After more than two months of war and a total siege imposed by Israel since October 9, living conditions in the small, overpopulated territory are described as nightmarish by the UN and NGOs for Palestinian civilians forced into ever-smaller areas. .

Some 1.9 million residents, or 85% of its population, were displaced, according to the UN, many of whom had to flee several times in the face of widespread bombing and fighting.

Early Saturday, Hamas reported “fierce fighting” in the Jabaliya sector (north), air strikes and intense artillery fire in Khan Younes, the new epicenter of the fighting in the south of the territory.

PHOTO SAID KHATIB, AGENCE FRANCE-PRESSE

Smoke rises into the sky over Khan Yunis after an Israeli bombardment on December 16.

In the occupied West Bank, where violence intensified after the outbreak of the war in Gaza, eight Palestinians were arrested in Nablus where the Israeli army launched an operation, according to the Palestinian news agency Wafa.
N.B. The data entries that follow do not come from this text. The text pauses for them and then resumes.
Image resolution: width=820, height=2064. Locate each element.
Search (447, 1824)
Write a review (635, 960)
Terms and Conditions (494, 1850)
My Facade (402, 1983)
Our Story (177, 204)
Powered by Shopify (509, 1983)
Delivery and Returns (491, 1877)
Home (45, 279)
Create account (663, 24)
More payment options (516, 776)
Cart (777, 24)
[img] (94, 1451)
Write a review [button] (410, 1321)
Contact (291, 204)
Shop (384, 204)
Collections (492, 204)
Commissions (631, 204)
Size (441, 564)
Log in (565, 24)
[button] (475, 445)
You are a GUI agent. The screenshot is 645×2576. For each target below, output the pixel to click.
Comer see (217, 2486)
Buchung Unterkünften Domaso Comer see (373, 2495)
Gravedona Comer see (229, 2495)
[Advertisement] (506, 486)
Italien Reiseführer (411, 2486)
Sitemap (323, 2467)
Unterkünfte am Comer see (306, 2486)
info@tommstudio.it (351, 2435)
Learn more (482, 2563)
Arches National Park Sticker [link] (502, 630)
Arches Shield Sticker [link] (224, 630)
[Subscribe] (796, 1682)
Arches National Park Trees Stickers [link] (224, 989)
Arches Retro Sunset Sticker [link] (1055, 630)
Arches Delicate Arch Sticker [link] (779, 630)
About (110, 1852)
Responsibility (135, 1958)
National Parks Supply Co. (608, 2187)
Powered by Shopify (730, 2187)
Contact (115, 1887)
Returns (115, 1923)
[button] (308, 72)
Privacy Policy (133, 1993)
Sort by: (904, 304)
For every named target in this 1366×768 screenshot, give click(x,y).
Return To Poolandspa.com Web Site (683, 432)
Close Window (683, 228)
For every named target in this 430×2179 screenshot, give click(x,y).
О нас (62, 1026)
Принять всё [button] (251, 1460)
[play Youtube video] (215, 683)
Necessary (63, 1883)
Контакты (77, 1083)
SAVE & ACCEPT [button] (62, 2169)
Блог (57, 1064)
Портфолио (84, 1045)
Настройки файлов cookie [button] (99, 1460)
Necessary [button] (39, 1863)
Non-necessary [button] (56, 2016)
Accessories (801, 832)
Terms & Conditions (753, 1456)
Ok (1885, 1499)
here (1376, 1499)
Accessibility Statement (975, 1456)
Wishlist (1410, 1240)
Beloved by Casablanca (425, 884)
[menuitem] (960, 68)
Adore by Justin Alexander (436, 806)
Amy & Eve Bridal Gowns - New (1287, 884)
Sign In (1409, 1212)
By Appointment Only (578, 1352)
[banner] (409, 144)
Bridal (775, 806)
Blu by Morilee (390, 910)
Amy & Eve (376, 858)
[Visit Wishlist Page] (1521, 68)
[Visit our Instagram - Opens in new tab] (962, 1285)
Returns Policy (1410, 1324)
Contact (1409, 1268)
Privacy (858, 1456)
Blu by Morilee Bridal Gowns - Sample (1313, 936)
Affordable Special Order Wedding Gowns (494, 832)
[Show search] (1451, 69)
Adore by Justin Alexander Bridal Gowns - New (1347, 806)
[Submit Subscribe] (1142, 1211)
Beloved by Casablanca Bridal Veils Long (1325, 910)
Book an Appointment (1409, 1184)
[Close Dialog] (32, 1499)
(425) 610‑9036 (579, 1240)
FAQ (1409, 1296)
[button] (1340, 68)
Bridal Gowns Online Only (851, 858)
Warning sirens sounded in Zar’it, in northern Israel, where “an unspecified flying machine” coming “from Lebanon” was intercepted by the army, she said.

Faced with international pressure, notably from its American ally, Israel authorized on Friday the “temporary” opening of a new entry point for humanitarian aid into the Gaza Strip via the Kerem Shalom crossing.

This decision aims to decongest Rafah, the only entry point for food and medicine, while Israel tightens inspection of trucks transporting aid. It is currently the only entry point for trucks carrying food and medicine into the narrow strip of land, and at a rate much lower than before the war.